Em Queda Livre | William Golding

De uma forma não linear conhecemos a história de Samuel Mountjoy, e de como se portou face aos seus carrascos. Prisioneiro de guerra num campo alemão, Mountjoy é levado à presença de Halde, o oficial nazi que não gostava de magoar as pessoas. Halde pretende informações sobre uma fuga que desconfia estar iminente. Mountjoy sabe que não consegue resistir à tortura; desses momentos guarda a forma educada e polida com que Halde se lhe dirige, as dimensões reduzidas da sua cela, a escuridão da sua cela e do terror que se apodera dele.

O que leva um homem a quebrar? Não pode ser apenas um instante de dor. Exige-se uma outra explicação, uma mais complexa e que se esbata no tempo. Tudo começa no seu fascínio por Minnie, a menina que o acompanha no caminho para a escola primária. A excursão com Johnny à pista dos aviões, a sua primeira incursão no mundo proibido dos adultos. A primeira namorada, a descoberta do talento para desenhar, tudo alinhado sem ordem nem precedência. O tempo não pode ser assente de forma linear como uma fiada de tijolos.

Nenhum homem é uma criatura instantânea, é antes o carrego de memórias filtradas pela retrospeção de adulto. Só as árvores crescem quando ninguém está a olhar.

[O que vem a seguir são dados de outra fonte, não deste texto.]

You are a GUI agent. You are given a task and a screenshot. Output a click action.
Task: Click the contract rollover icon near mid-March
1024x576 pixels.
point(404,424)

O tom da escrita de Golding assenta na perfeição sobre mundo difuso em que envolve as suas memórias numa balburdia. Uma criatura de descobertas só deve alimentar-se do que desconhece. A instabilidade para a qual procura uma resposta confunde-se com a busca do ponto exato em que passou a ter medo do escuro. O banho dado pela senhora Pascoe, o padre que apaga a luz do quarto deixando um mistério a pairar na escuridão, o carrasco com o seu lado evangelizador em busca da verdade. O prisioneiro transportado ao pináculo do templo a quem é mostrada a terra inteira, para que a sua recusa abra o caminho ao algoz. A proximidade que esbate o desejo do predador e lhe rouba o ímpeto. Somos verdadeiramente livres? Esta é a história de uma dor, a do prisioneiro que quebra e não conseguindo viver com essa culpa, busca no passado o momento em que na sua vida deixou entrar a escuridão. De nada nos serve o exercício da memória se não formos um bom contador de histórias.

Era uma vez um tempo em que eu não tinha medo do escuro e mais tarde passei a ter.

Só conseguimos fixar a realidade que nos surge de forma coerente, de nada serve interpelar os nossos fantasmas sem os compreender. Afinal, só na memória revisitamos a perda da nossa inocência, nós, os culpados em queda livre.

Os meus dias de ontem caminham comigo.